WHAT YOU ARE ASKED TO DO:
Write the next part of the text on sea-level rise and coastal risks, starting after its final sentence.

EXTRACT:
Coastal Erosion in Ponta Negra (NE-Brazil) during a typical high-tide event in 2013.

SEA-LEVEL CHANGE AND HUMAN INTERVENTION IN VIETNAM

Kiel scientists are valued around the world for their advice on coastal zone issues. A special focus is Vietnam. They are working in the Mekong Delta, a large land area which is mostly less than 2m above sea level. While this low elevation already poses problems, things may well get worse, and not only because of sea-level rise [4].
Here and in other Asian megacities, Kiel researchers find that groundwater extraction increases the rate at which the land subsides, adding to the problem of rising sea levels. Areas of the delta are subsiding at different rates as the sediment below them compacts. At the same time, the massive dams that have been built on Asia's major rivers catch sediment that would previously have found its way to the delta and helped reinforce it, and this encourages further subsidence. Klaus Schwarzer, a
marine and coastal geologist at Kiel, says that 90 per cent of the sediment that once travelled down the Yellow River in China is now trapped in this way. As he sees it, "Sea-level rise is not a simple issue. It is to do with the response of the coast to human intervention." If the Mekong delta becomes uninhabitable, millions of people will be displaced and valuable farmland will be lost. Because flooding by seawater pollutes the land with salt, the delta is already becoming less productive for
agriculture.

Some areas of the Chao Phraya Delta (Vietnam) are flooded every 14 days during spring tide.

SEA LEVEL RISE AND COASTAL RISKS

But what do we know about the effects of sea level rise? One way to learn more is by examining the most recent major rise in sea level, which took place at the end of the last Ice Age. It happened from about 20,000 years ago onwards, but we know that it was not a smooth process. It involved several short time intervals of strongly accelerated sea-level rise caused by so-called meltwater pulses, which indicate increased melting of the polar ice caps of Greenland and the Antarctic. A well-documented meltwater pulse occurred between 14,800 and 14,200 years before the present. But a similar event between 9000 and 8200 years ago remains controversial. Knowledge of these meltwater pulses is important for predicting future sea level rise as a consequence of global warming.

DATASET CONTENT:
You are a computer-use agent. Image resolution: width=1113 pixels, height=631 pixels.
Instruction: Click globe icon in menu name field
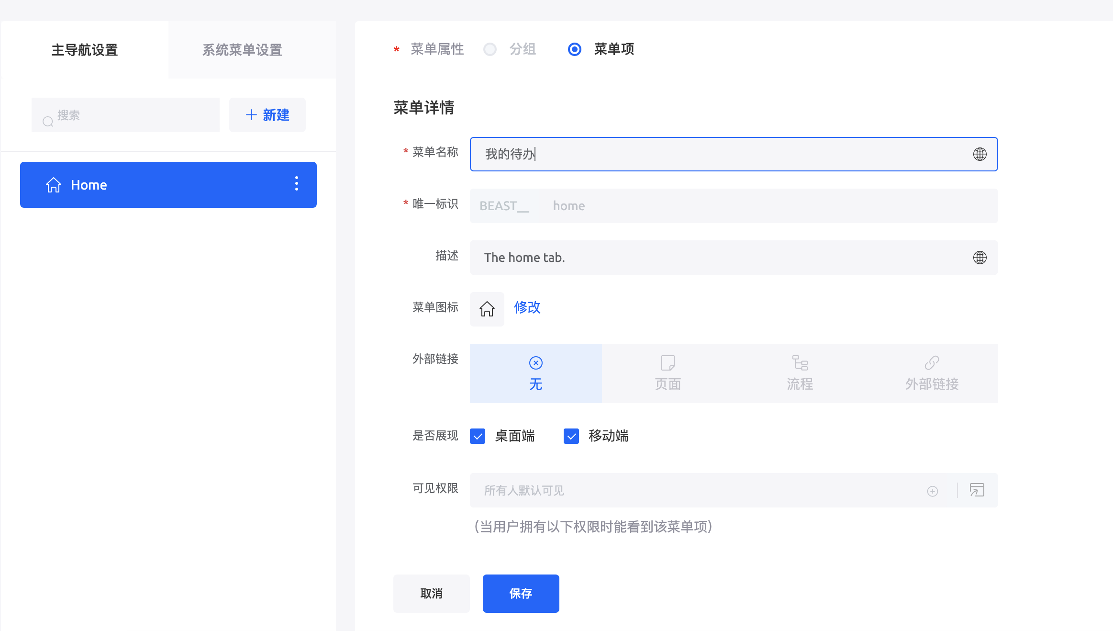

EXERCISE OUTPUT:
Karl Stattegger's research shows that this last meltwater pulse, which involved a sea level rise of more than 20 metres, is well documented along the coast of Vietnam in Southeast Asia. He says there was "extremely fast flooding of the South Vietnam shelf region between 9000 and 8200 years ago, which caused a shoreline migration of up to 300km," He adds: "Better understanding of these regional sea-level records can help to improve our models of glacio-isostatic adjustment, the process by which the land adapts as the ice is removed. This improves our predictions of the flood risk to coastal regions." The same researchers are now examining the western Baltic Sea region for clearer traces of these rapid meltwater events.

ENDANGERED ASSETS 

Stattegger's colleague Athanasios Vafeidis says that sea-level rise will lead to more frequent flooding and erosion, strongly affecting people and economic activity. He has been involved in developing predictions of sea level rise impacts to 2100 for the European Environment Agency, and in sea-level research for the World Bank and the United Nations. His work shows that the impact of losing lowland areas or wetlands will depend on how many people live nearby and on the industrial or commercial assets they contain [2].
The big message, says Vafeidis, is that "people do not sit there and wait to be flooded." Instead they take action, and the form of action they take will vary from place to place [3]. This means that every adaptation to sea-level rise has to be considered in its own right. Dykes to keep the sea out are often economically viable, but would be harmful if they prevent access to a popular tourist beach. While parts of the coastline consist of towns and other valuable assets that are worth protecting at almost any price, other options need to be considered for other areas. There need to be viable policies on what to protect and how.
Kiel researchers provide policy-makers with flexible options for situations like this. In Africa, a piece of coastal land which has low economic value by the standards of the developed world may also have a population for which it is not ethically or politically desirable to shift. So a dyke to keep the water out could produce a social saving that a strict economic analysis would miss.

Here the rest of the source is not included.